Sizinle ilgisi olmayan bir görev duygusu, bağlılık, suçluluk, endişe ve sorumluluk - tüm bunlar zevkle yaşamayı zorlaştırır ve gereksiz durumların ve bağlantıların haklı çıkarılmasına yardımcı olur. “Aşk Sanatı” nı zorunlu okumalar listesine eklerdim, ancak bunun yirminci yüzyılın ortalarının emeği olduğu ve o zamandan bu yana birçok sosyal tutumun değişme zamanı olduğu anlayışıyla.
Marzhan Satrapi
"Persepolis"
"Persepolis" inanılmaz bir kitaptır, birçok topikal ve acı verici konuyu kapsar. Burada her şey harika: feminist bir gündem, çokkültürlülük, din ve rejimin radikalizmi, özgürlük, seçim sorumluluğu, kayıp, hayal kırıklığı, sevgi ve aile.
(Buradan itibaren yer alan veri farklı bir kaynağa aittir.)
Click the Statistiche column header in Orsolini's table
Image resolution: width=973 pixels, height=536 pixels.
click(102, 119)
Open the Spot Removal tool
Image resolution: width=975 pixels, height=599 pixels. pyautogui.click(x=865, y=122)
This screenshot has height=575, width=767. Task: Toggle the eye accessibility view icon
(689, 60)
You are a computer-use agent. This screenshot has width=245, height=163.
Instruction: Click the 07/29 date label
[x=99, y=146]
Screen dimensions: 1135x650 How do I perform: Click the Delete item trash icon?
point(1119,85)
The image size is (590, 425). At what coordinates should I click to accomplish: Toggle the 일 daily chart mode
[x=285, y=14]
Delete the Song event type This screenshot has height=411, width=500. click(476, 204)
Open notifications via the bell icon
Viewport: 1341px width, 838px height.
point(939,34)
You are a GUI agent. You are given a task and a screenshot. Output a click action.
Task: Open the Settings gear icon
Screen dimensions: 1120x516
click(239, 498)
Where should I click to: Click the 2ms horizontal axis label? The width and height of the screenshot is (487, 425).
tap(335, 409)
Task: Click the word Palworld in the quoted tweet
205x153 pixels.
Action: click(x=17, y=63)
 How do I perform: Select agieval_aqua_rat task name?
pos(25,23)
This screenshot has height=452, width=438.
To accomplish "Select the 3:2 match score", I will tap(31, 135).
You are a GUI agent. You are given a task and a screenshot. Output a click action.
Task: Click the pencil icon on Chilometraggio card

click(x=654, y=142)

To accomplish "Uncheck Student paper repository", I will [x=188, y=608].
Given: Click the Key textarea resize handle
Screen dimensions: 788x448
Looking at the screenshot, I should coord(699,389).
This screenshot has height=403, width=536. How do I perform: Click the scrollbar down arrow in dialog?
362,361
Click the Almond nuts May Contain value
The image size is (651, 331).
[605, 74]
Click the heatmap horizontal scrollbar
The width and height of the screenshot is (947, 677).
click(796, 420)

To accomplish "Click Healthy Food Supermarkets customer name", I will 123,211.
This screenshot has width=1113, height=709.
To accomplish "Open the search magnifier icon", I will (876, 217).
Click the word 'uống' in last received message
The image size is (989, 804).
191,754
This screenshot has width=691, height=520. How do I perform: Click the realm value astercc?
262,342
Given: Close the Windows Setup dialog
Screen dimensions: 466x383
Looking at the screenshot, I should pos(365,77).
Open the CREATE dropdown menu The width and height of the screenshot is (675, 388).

Yakında bu kitabı küçük yeğenime koyacağım: düşünmek için çok zor ve önemli şeyler yapar ve ne kadar kolay yazılır. Birkaç yıl önce iyi arkadaşım bana doğum günüm için verdi, bunun için ona çok teşekkür ediyorum.
Art Spiegelman
"Maus"
"Maus" - Kumbaramdaki soykırım hakkında bir başka bilgi kitabı. Bu en çok satanı Rusça'ya çeviren Vasily Shevchenko ile tanıştığım için gurur duyuyorum. Bu harika - Pulitzer Ödüllerini çizgi romanlara vermek gibi bir şey değil. Dokuz yaşındaki yeğenim bu kitabı Paris'teki Yahudi Müzesi mağazasında hemen ele geçirdi. Okumak istiyor, çocuklar ve yetişkinler bu hikayeyi bilmek istiyor. Ve bu hikaye zafer hakkında, kötülüğe karşı ne kadar iyi zafer olduğu hakkında. Sadece bu zaferin fiyatı çok yüksek ve bu kayıpların hiçbir anlamı yok.